1985年にアップル創業者Steve Jobsは、こう言いました。「最高のマネージャーは、自らマネージャーになりたがらないが、目指す成果を出すために(仕方なく)マネージャーになる決断をした人物だ。」と。この考え方は、科学的にも正しいとするIncの記事。一般にマネージャー経験の豊富なプロのマネージャーは、チームに規律を徹底させ、育成計画を立て、結果をトラックすることに長けている一方、自身が成果を出すことに優れている訳ではありません。しかし、2015年の研究では、「仕事を成し遂げる能力」の秀でたリーダーを持つことが、従業員の満足度に圧倒的にプラスの影響が与えることがわかってます。
マネージャーの採用・昇進の観点から、参考になる見方だと思います。
フィンテックスタートアップBrexに学ぶ5つの教訓
Steven Li氏のツイートの一部を日本語で紹介したものです。全ツイートはリンク先をご覧ください。
フィンテックスタートアップBrexは2017年に創業し、5年で評価額$12.3Bm、50,000以上の顧客、1,000名以上の従業員を抱える大きさに成長。彼らが大きく成長できた5つの要因がまとまったTwitterスレッドのご紹介です。
- 共同創業者がいる場合は、その責任を明確にすること
- 運を自ら創出すること
- ジェネラリストを先に採用し、スペシャリストを後に採用すること
- コアカスタマーを定義すること
- グローバルで採用すること
SaaSのリバウンドはくるか?
Saastr「Coupa, Marketo, and the Great Coming Rebound in SaaS」の一部を日本語で紹介したものです。全文はリンク先をご覧ください。
SaaSのマルチプルが過去最低水準に迫っていくなか、PEファームの活動がより活発になってきている。VistaとThoma Bravoの2大巨頭PEの間でCoupaに対する入札合戦が起きて、最終的にはThoma Bravoが80億ドルでCoupaを非公開化することに勝利した。これはSaaSがリバウンドする予兆なのか?

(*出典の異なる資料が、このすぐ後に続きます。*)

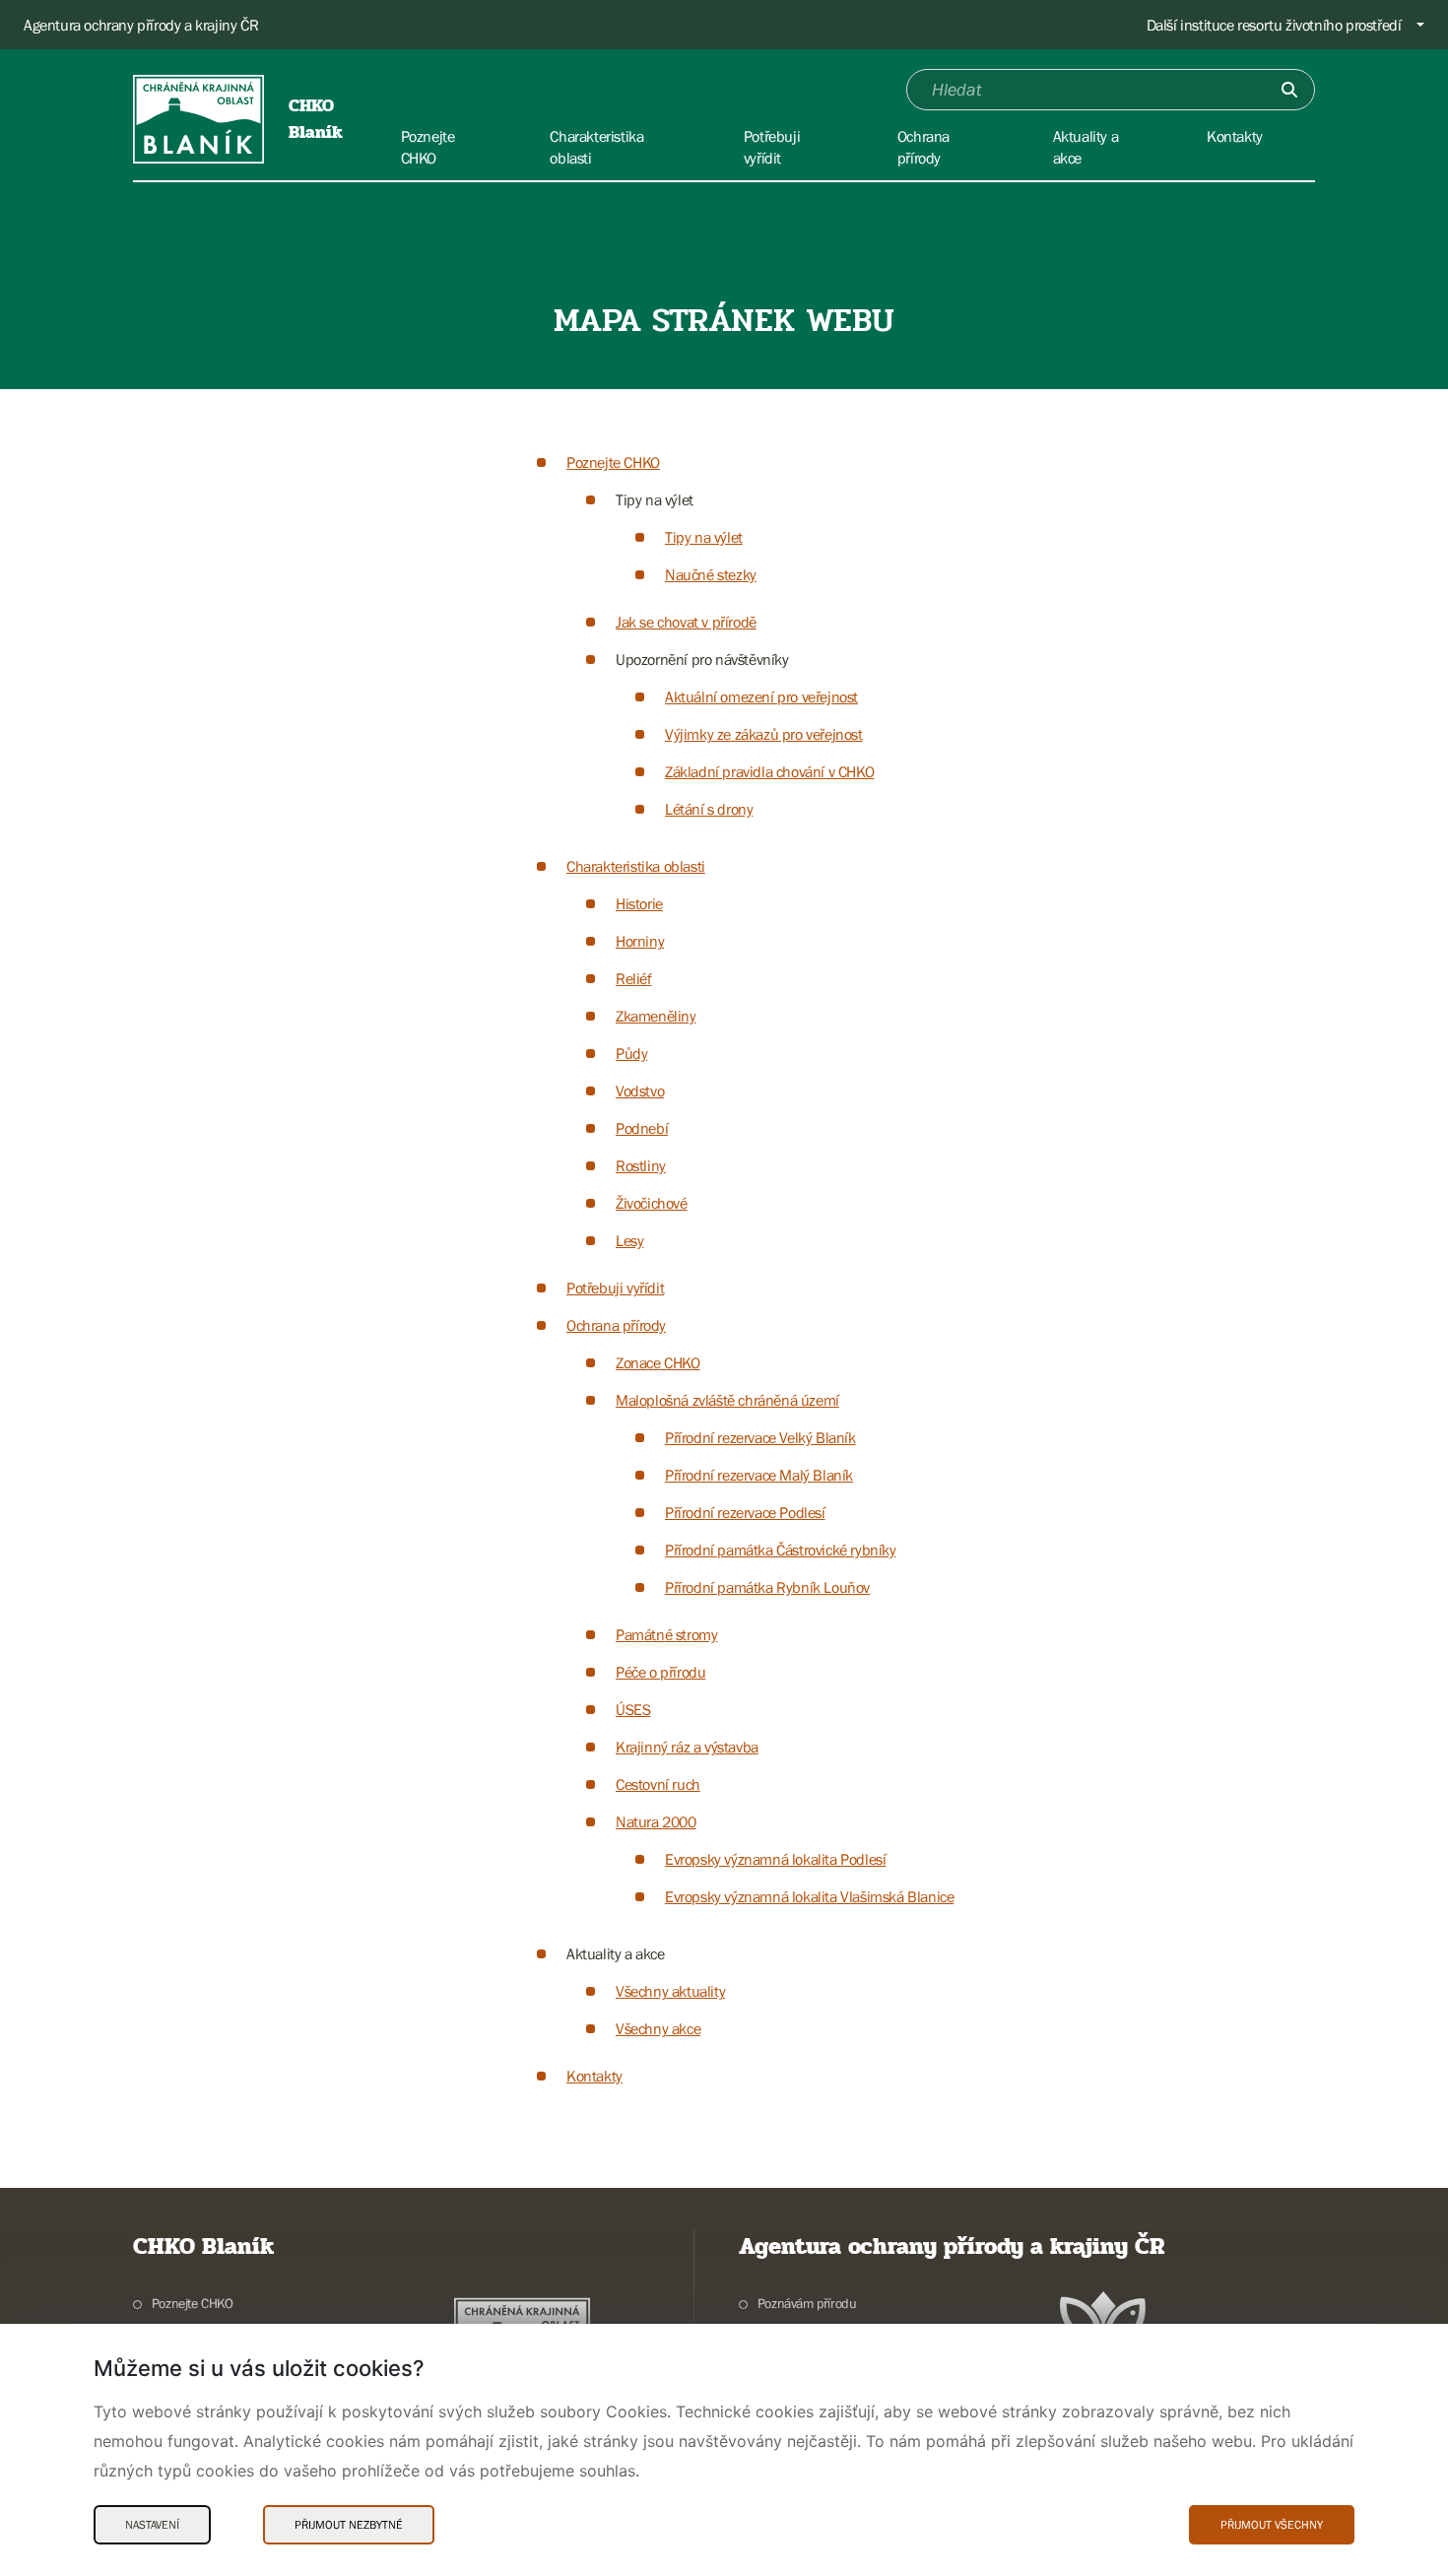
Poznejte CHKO (613, 462)
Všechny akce (658, 2028)
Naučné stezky (711, 574)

実際2016年にも似たようなことがあった。SaaS株が低迷するなか、LinkedInとMarketoがプレミアで買収された。Vistaが当時Marketoを17億ドルで買収し、その評価の高さに納得した人は少なかった。そしてその2年後にはAdobeが47億ドルでMarketoを買収する。

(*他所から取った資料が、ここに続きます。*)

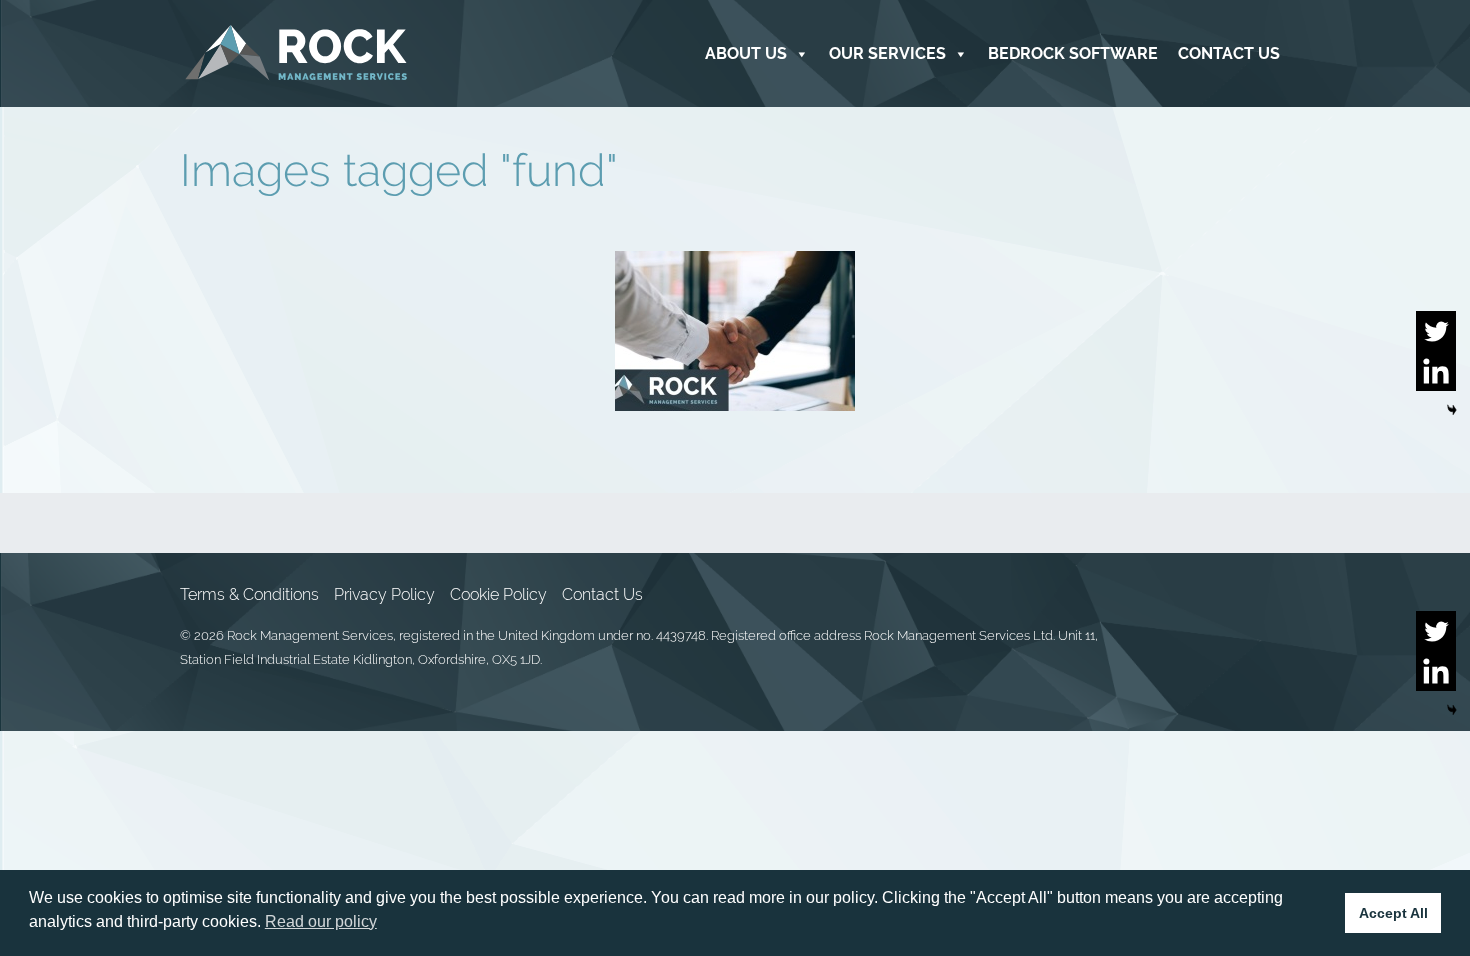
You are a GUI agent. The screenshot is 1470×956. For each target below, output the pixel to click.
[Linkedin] (1436, 371)
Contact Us (1229, 53)
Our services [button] (887, 53)
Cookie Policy (498, 594)
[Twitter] (1436, 331)
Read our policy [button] (321, 921)
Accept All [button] (1393, 913)
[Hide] (1452, 410)
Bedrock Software (1073, 53)
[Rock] (296, 53)
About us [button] (746, 53)
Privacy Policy (384, 594)
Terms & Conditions (249, 594)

今年は、PEがZendesk、Coupa、Avalara, Anaplanなどを買収。少なくともPEファンドはSaaS市場をロングで見ていると言えるだろう。
米ビジネス支出管理SaaS上場企業Coupa、Thoma Bravoが$8B(約1.1兆円)で買収を発表
2016年に上場したCoupaは、エンタープライズ向けの支出管理SaaS企業。12/8に大手PEファーム Thoma Bravoが$8B(株価$81)で買収を発表した。Thoma Bravoが今年発表した、米SaaS上場企業への大型買収としては、Sailpoint($12.3B)、Anaplan($10.4B)に次ぐ規模。先週アクティビスト投資家HMI Capitalが同社経営陣に送ったレターで「株価$95以下で売却するな」とした株価より低い。しかし、$81という株価は77%のプレミアムがついている格好だ。取締役会は全会一致でこの条件に同意しているが、2023年初めに予定される株主総会で、HMI Capitalがこの取引への反対を主導するかどうかに関心が集まっている。この買収は株主と規制当局の承認が得られれば、2023年前半に完了する見込み。
AI/ML分析アプリ構築SaaSユニコーンDataiku、シリーズFで$200M(約271億円)をダウンラウンド調達
2013年仏・パリ創業のDataikuは、AI/MLを活用したデータ分析アプリケーションの構築、テスト、デプロイを支援するSaaSを提供するSaaSユニコーン企業。Dataikuの顧客数は現在500社以上に上り、その内150社は世界最大手の企業だ。ARRは$150M(203億円)に達したと初めて公表した。競合のDataRobotと異なり、大規模なレイオフを行わず、従来の成長戦略を変えずに推進すると株主に説明している。本シリーズFは、Wellington Managementがリード。バリュエーションは、2021年8月のシリーズEの$4.6B(約6,300億円)から-20%下げ、今回$3.7B(約5,000億円)で調達を実行した。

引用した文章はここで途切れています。